Kapan ya? Sesungguhnya, saya rindu suasana choir yang sebenarnya 😦

CFX: Perpaduan Kualitas dan Kehendak Tuhan

Entah dari mana saya harus mulai posting ini.

Suatu ketika Mas Mbong menulis di FB, menantang seluruh alumni CF untuk konser bersama berkedok reuni. *halah*
Lalu, dalam rangka nyari duit, pas ada lomba, pas lomba natal, dan segala pas-pas lainnya, akhirnya Oon bikin invitasi, siapa yang hendak turut.

Sampai disini, saya hanya sebagai pemirsa.

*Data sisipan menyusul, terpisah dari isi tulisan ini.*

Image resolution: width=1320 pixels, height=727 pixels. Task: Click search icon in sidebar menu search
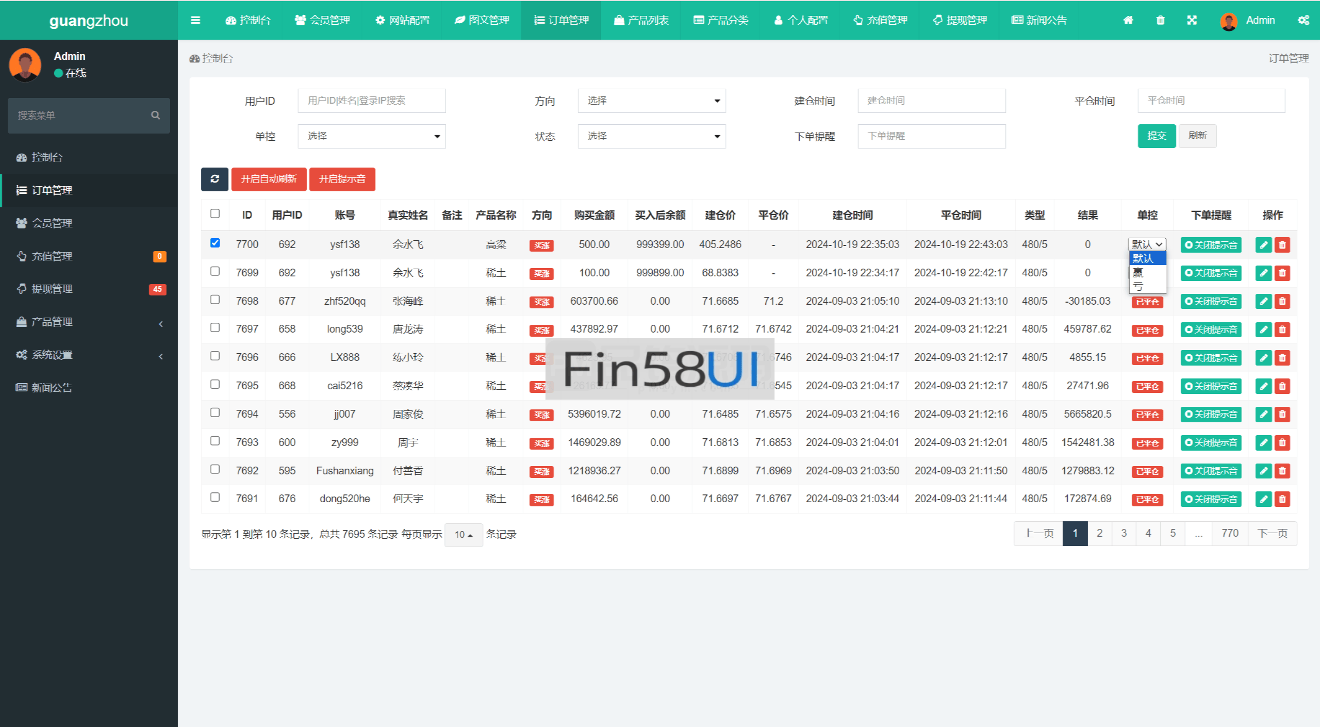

Kemudian datang lagi invitasi lanjutan, dan melihat list yang mau ikut, saya tertampar sendiri. Kalau si Nana (Bekasi) dan si Sammy (Bogor), serta Mas Alex (Depok) mau ikut, masak saya nggak?

Ya  sudah, akhirnya ikut.

Tentu ada pengorbanan waktu beberapa orang untuk mengurusi administrasi lomba. Juga pengorbanan tenaga untuk mempersiapkan teks yang ternyata harus dikonversi dari not balok. Saya, lagi-lagi, menjadi pemirsa saja. Dan terima beres.

Dalam hati terus berpikir. Bagaimana ceritanya, orang-orang yang ada di JAkarta, BOgor, DEpok, TAngerang, dan BEKasi ini bersatu dan latihan macam dulu? Kalau dulu semudah mengumpulkan di Mrican dan Paingan. Sekarang?

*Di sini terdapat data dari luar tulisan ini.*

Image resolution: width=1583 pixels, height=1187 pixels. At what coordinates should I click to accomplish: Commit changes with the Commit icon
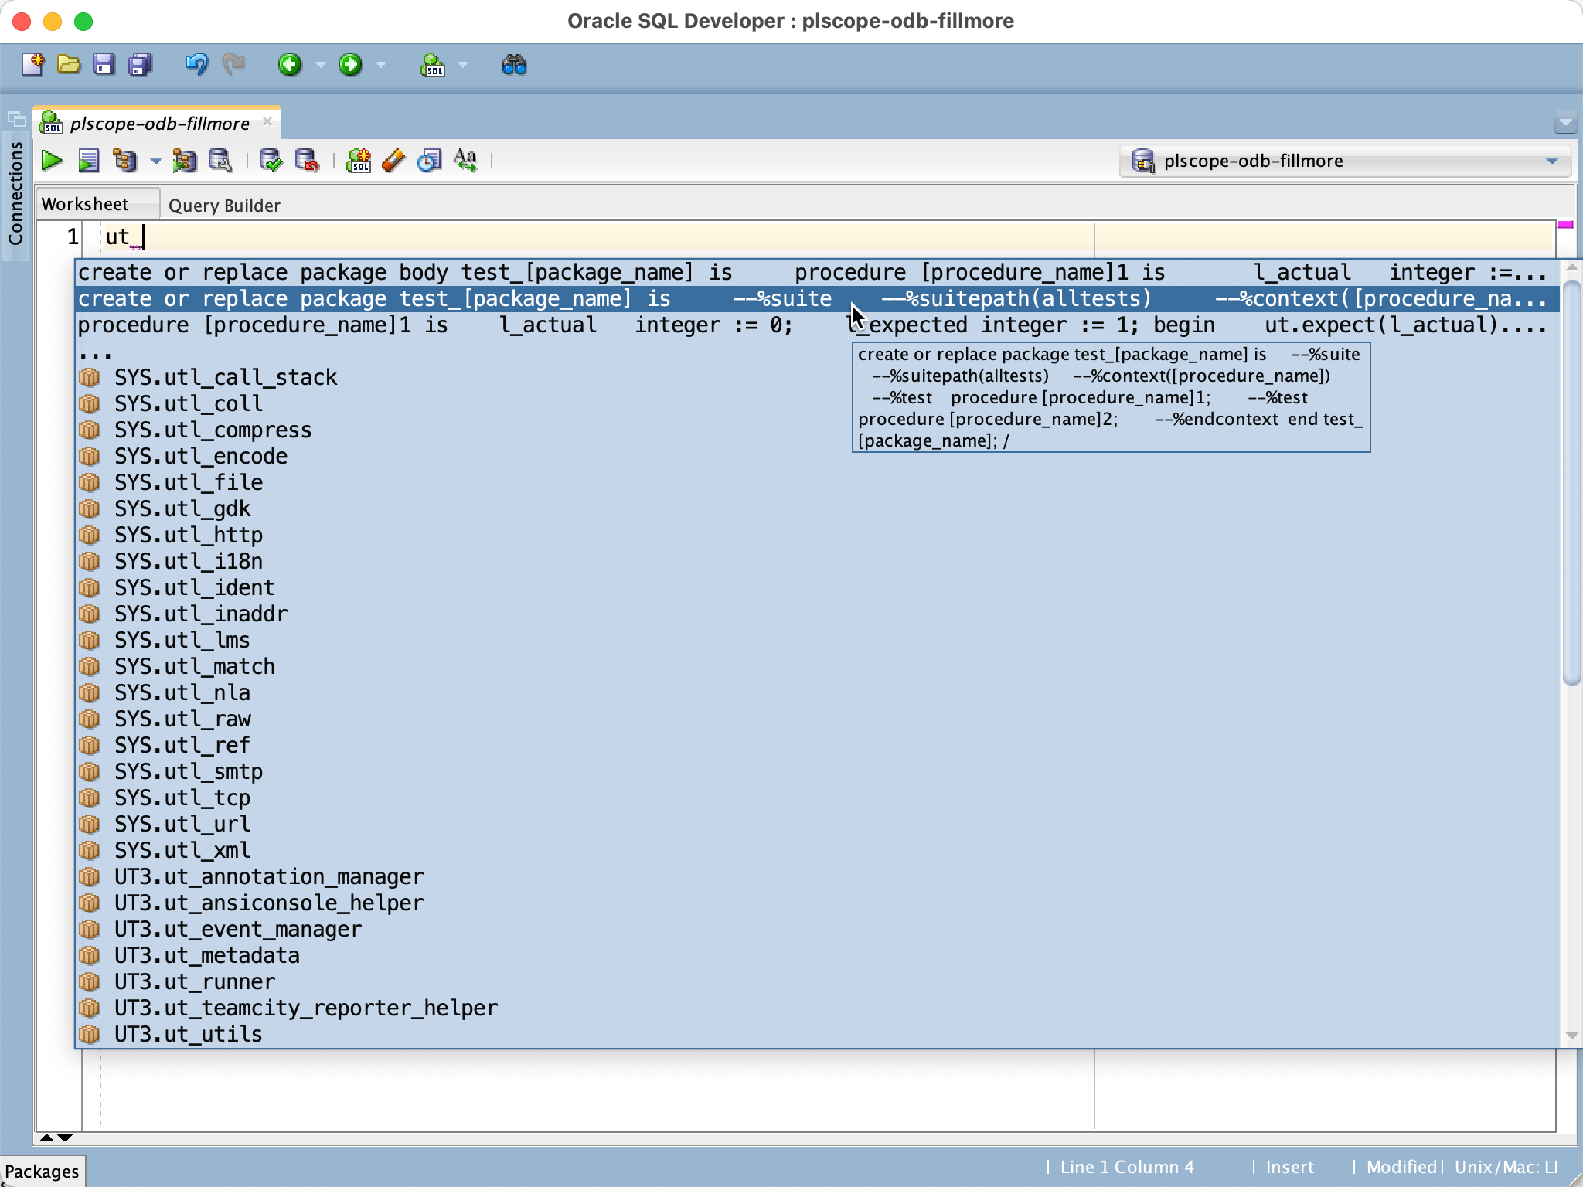[x=271, y=160]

Sekadar melatih lagu pertama (The Twelve Days of Christmas) saja rasanya sudah setengah mati. Lagu dengan modulasi berkali-kali itu susah, apalagi birama 120. Sampai suatu hari kita membanting teks itu dan berteriak, “Mas Mbongggg..”

Itu di latihan pertama di Taman Suropati. Jangan ditanya juga bagaimana ceritanya mengumpulkan orang-orang di Taman Suropati itu. Satu hal, tidak lengkap.

Latihan kedua, di tempat yang sama, saya nggak hadir gegara hujan dan macetnya ibukota. Juga latihan di Gading Serpong, nggak hadir juga.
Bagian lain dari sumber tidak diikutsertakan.